Cameroon

The Baka

In the East Region of Cameroon, Two Rabbits works with the Baka, an ethnic and linguistic minority and hunter-gather community.  In the 1970’s, the government and missionary actors compelled the Baka to move out of the forest and to settle in roadside villages. The stated purpose was to improve access to public services, but the effect was to open the forests up to extractive industries. Logging, mining, and poaching depleted natural resources, and restricted the Baka’s ability to continue their sustainable hunter-gatherer lifestyle in rich forest territory.

Although international law grants indigenous usage rights in conservation zones, and though they have lived sustainably as stewards of the same forests for millennia, the Baka face arrest and even torture for attempting to access ancestral lands. They have also been systematically excluded from consultation on resource extraction projects that impact their forest home. As the Baka settled in villages, they were forced to do so on lands already “owned” by the Bantu majority population. With few livelihood options and a new need for money to meet basic needs, many Baka turned (often by force) to labor on Bantu farms for liquor, small sums of money, or nothing at all. This situation has created a vicious cycle of domination, poverty and dependency.

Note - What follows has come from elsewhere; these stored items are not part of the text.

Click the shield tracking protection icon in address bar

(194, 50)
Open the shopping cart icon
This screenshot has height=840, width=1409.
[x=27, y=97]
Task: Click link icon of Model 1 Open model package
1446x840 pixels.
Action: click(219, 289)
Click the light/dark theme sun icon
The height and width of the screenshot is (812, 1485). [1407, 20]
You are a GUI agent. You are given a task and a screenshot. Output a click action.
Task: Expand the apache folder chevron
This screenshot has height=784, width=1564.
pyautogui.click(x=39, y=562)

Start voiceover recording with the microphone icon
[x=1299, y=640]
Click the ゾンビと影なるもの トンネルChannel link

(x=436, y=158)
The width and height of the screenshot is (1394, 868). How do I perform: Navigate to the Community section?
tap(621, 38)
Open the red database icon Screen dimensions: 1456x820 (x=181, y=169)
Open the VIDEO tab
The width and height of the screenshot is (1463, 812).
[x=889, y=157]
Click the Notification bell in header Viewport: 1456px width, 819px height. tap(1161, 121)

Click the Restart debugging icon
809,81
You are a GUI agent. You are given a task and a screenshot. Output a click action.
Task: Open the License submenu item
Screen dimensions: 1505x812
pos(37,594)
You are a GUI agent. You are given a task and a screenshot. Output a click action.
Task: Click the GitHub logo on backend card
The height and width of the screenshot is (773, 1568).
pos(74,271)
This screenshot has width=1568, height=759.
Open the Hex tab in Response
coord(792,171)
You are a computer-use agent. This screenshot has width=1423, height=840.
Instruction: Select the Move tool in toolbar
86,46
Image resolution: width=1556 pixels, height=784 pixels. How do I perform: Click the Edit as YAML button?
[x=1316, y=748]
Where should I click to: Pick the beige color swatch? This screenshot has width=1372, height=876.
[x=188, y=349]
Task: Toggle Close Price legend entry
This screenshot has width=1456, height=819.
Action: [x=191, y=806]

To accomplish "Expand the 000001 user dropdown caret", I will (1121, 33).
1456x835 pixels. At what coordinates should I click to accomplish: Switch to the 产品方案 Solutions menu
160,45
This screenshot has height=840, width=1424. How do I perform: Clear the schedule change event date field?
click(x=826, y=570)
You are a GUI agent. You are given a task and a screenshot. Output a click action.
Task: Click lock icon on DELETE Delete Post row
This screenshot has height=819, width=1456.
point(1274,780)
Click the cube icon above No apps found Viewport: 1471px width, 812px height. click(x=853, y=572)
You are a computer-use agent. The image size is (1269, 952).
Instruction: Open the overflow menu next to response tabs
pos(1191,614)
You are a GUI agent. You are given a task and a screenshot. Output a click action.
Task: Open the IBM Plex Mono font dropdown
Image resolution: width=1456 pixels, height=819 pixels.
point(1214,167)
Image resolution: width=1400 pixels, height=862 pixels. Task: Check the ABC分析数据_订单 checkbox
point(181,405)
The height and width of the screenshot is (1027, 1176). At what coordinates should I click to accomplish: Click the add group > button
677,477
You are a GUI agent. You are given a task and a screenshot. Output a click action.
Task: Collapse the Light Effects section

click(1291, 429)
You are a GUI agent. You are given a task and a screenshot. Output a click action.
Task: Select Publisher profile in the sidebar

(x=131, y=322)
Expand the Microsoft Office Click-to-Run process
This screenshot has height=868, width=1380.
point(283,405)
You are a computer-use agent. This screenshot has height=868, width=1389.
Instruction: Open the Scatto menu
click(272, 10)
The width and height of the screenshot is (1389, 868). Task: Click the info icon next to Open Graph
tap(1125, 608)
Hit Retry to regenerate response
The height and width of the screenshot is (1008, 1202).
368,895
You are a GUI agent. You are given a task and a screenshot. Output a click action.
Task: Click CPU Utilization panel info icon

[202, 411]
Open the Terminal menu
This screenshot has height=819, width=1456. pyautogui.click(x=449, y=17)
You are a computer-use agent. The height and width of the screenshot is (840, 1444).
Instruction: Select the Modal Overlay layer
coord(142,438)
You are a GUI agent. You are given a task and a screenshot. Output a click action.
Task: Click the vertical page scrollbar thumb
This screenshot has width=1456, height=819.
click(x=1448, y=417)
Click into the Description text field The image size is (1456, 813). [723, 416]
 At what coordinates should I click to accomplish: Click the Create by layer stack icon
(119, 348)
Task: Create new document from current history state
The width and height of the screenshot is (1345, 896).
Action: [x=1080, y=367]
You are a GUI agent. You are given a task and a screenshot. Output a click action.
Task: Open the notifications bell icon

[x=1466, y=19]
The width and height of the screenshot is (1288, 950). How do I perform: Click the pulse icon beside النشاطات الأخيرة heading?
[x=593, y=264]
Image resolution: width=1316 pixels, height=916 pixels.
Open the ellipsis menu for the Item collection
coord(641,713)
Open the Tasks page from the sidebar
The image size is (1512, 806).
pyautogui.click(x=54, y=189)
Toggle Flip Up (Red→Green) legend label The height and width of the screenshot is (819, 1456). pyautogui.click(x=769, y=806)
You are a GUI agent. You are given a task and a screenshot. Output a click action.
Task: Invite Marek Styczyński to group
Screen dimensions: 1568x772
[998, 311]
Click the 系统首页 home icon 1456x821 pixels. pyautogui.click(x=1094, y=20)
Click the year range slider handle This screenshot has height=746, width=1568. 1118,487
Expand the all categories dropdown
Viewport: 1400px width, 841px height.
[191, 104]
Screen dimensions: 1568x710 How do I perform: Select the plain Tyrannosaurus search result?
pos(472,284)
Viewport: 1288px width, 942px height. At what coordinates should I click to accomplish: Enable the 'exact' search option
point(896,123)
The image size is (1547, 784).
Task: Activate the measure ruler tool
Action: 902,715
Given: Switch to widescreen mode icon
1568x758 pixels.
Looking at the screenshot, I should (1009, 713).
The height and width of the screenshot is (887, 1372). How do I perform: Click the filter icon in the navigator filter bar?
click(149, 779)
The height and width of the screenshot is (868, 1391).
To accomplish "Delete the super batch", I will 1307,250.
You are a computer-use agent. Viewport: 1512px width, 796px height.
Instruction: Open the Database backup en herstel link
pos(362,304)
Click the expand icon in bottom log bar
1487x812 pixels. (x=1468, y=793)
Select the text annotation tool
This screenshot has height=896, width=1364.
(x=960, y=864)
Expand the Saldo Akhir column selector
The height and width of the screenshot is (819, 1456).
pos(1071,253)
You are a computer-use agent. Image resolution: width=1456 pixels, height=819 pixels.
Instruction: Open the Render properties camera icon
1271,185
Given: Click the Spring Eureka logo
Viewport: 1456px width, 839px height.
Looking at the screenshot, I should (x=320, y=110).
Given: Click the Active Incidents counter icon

The inequities and discrimination in society at large are reflected in, and perpetuated by, the education system. Primary schools feature only Bantu teachers, lecturing in non-native tongue (French), preventing Baka children from acquiring the skills to engage with outsiders. Stigma imposed on them by their teachers and Bantu peers instills Baka children with a lack of confidence, leading to low achievement and high drop-out, furthering negative stereotypes. Surrounded by oppression, Baka children grow up ashamed of their culture and heritage, and by adolescence, many shun their forest heritage as primitive and outdated. As a result, literacy rates in Baka communities are low, limiting their ability to understand their rights, to participate in decision-making forums that impact their lives, and to seek redress for rights violations.

Baka parents have expressed a need for an educational solution that would prepare their children to succeed in school and societal systems stacked against them, while still remaining rooted in the community’s rich and vibrant heritage. Working together with community leaders and local partners, Two Rabbits and the Baka have developed a preschool model that accommodates the the group's semi-nomadic lifestyle with a mobile platform, enriched with stories, songs and games created in the traditional Baka style (see above video produced by partner Baka Gbine).